CYPRUS has been an unwilling guinea-pig for a possible policy of enforcing a haircut on banks’ deposits, President Nicos Anastasiades told his European Union partners yesterday.
He was speaking at the Nicosia-based conference of EU parliament speakers in the presence of members of the European Parliament, which comprises of voted representatives from all 27 member states.
“Cyprus was treated as an experimental guinea–pig for testing the economic theory of enforcing a haircut on bank deposits and the consequent repercussions which were to follow,” Anastasiades said yesterday, on the first day of a two-day conference.
Anastasiades conceded there was “reckless management by the banks affected” and lax supervision of the banking system, but he said that Cyprus’ treatment took place “irrespective” of those facts.
He summed up the aftermath of a decision to raid deposits made during a meeting of the eurozone’s finance ministers on a Cyprus bailout as an unjust decision made by more powerful EU-partners, a dig at paymaster Germany whose policy dominated the March 16 Eurogroup decision to impose an unprecedented haircut across all deposits - even the insured ones - across all Cyprus-based banks.
As Plato said, “‘Do not expect justice where might is right,” Anastasiades said.
Although Cyprus’ parliament rejected the first bailout proposal, Cyprus was later to agree to a bailout that impacted uninsured depositors - mostly Cypriots - in the island’s major banks whose deposits are subject to significant haircuts.
But Anastasiades said that he had extensive meetings with his EU counterparts and high-level EU officials to convey “a clear message: Cyprus is not asking for a special treatment, but expects a just and fair treatment, based on the same terms and conditions applied to all other EU countries”.
The message was that Cyprus was a partner in need, requesting solidarity but that “fundamental EU principle was not respected”, Anastasiades said.
“On the contrary, decisions reached beforehand by the interested parties were coercively imposed.
“I sincerely hope that this precedent in relation to Cyprus is not going to be applied elsewhere in Europe,” Anastasiades said.
“Although, as is well known, the main raison d’être of a precedent is that it can serve the purpose of establishing norms and guidelines to be repeatedly and universally applied.”
Anastasiades’ statement is bound to resonate with some of his EU partners.
High-level stakeholders have been quick to state that the terms of Cyprus’ bailout was a one-off, but suspicion continues to grow that future bailouts may follow similar lines.

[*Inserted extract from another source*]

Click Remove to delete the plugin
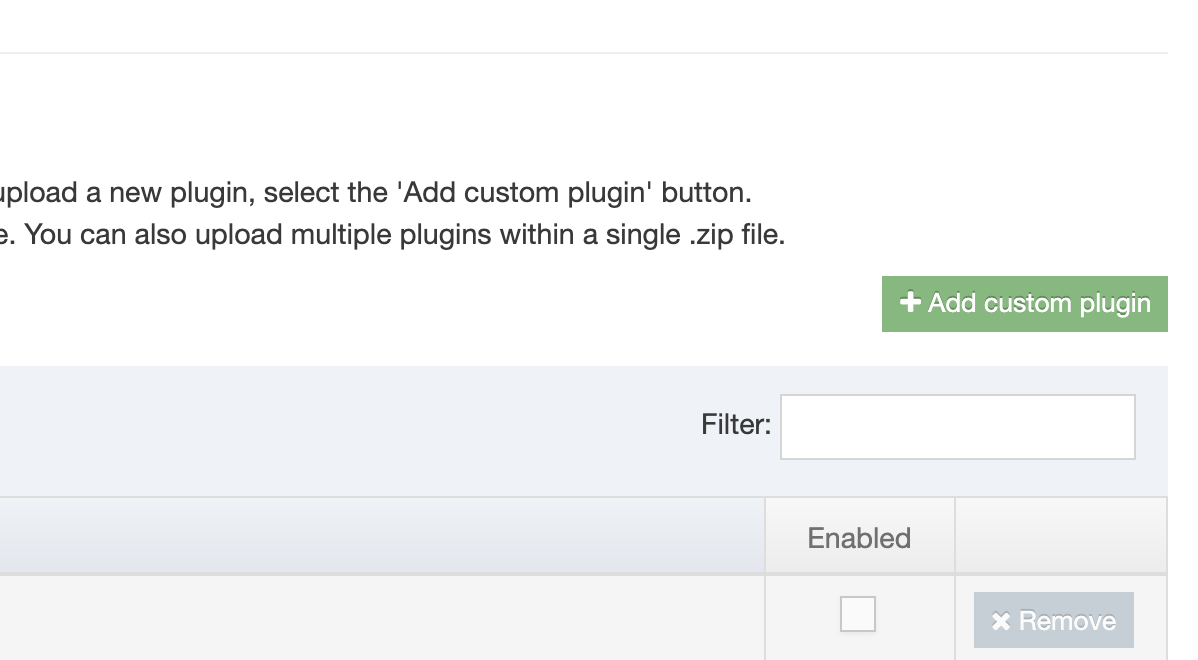This screenshot has width=1198, height=660. (1052, 620)
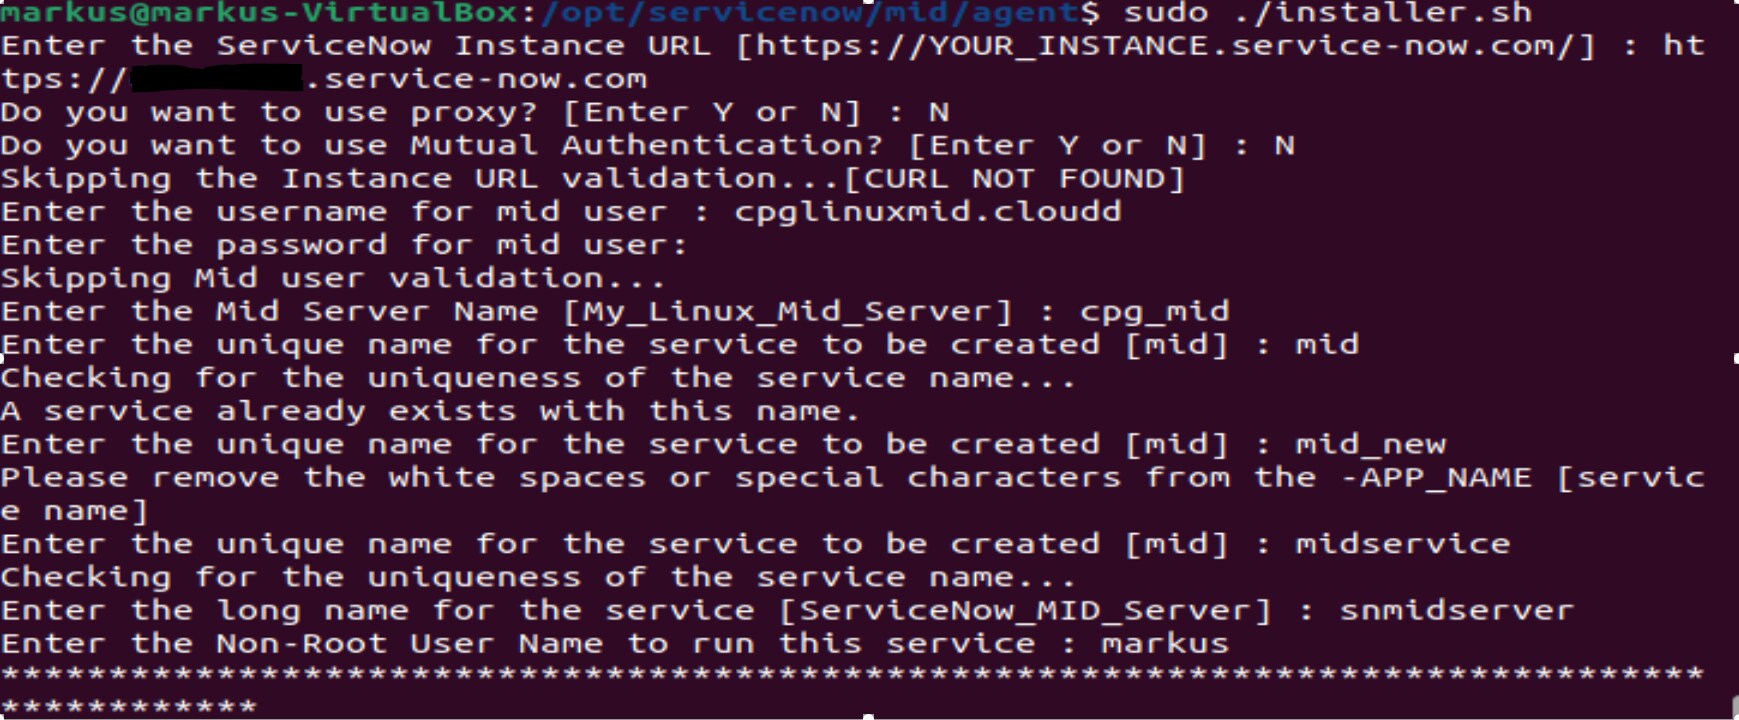This screenshot has height=720, width=1739.
Task: Click the 'A service already exists' message
Action: click(430, 411)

Slovenia is believed to be next in line to need a bailout, and there are already other EU member-states in financial trouble, such as Italy and Spain.
Meanwhile, German Chancellor Angela Merkel said yesterday in Berlin that eurozone members must be prepared to cede control over some policy areas in order to overcome the debt crisis.

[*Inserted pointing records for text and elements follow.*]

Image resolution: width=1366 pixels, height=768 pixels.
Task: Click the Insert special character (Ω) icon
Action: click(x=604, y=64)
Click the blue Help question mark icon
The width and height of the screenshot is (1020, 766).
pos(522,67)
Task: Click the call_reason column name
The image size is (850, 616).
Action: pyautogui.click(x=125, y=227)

“We need to be ready to accept that Europe has the last word in certain areas. Otherwise, we won’t be able to continue to build Europe,” Merkel said at a Deutsche Bank event. Polish Prime Minister Donald Tusk who was also present at the event said that it would be “dangerous” if the impression was given that Germany was imposing its own economic model, which Merkel denied.
And the European Council’s head, Herman Van Rompuy, said in Brussels that Cyprus had demonstrated the need “to break the vicious circle between sovereigns and banks that has haunted us since the beginning of the crisis.”
“We are working on this next phase already, with Commission proposals for a single resolution mechanism. We can't afford to have a half-built system,” he said.
“Single supervision and single resolution go together, you can't have one without the other. We can build both within our current treaty. Which is good, since we do not have the luxury of time,” Rompuy said.
“The broader work towards a genuine Economic and Monetary Union must continue,” he said at the Brussels Think Tank Dialogue.
But Anastasiades yesterday called for the principle of solidarity to be safeguarded for all “irrespective of their size and economic strength”.
He said that inter-parliamentary cooperation between national legislatures and the European parliament could lessen “the EU’s democratic deficit”.
Following the decision to raid deposits in the island’s two biggest banks - resolving the one and restructuring the other in the process - the government was now “wholly devoted to alleviate, to the greatest extent possible” the impact for those affected, the economy and the banking system, Anastasiades said.
Head of the European Parliament Martin Schulz, who attended the Nicosia conference, said he would do what he could to help Cyprus and try to find a way to help small and medium-sized enterprises.
He said that he would propose a European Investment Bank programme to fund smaller businesses
“This is a difficult situation but there are solutions,” he said.
What is urgently needed is to relaunch economic activity, Shulz said.
“We can debate the restructuring of the banking system and about long term projects but in the short term people need hope and activity,” he added.
“I just walked in Makarios Avenue and the biggest problem is that people have no trust in their own future,” Schulz said, referring to the Nicosia street which was once the capital’s main shopping centre. In recent years, many of the shops have been forced to close down.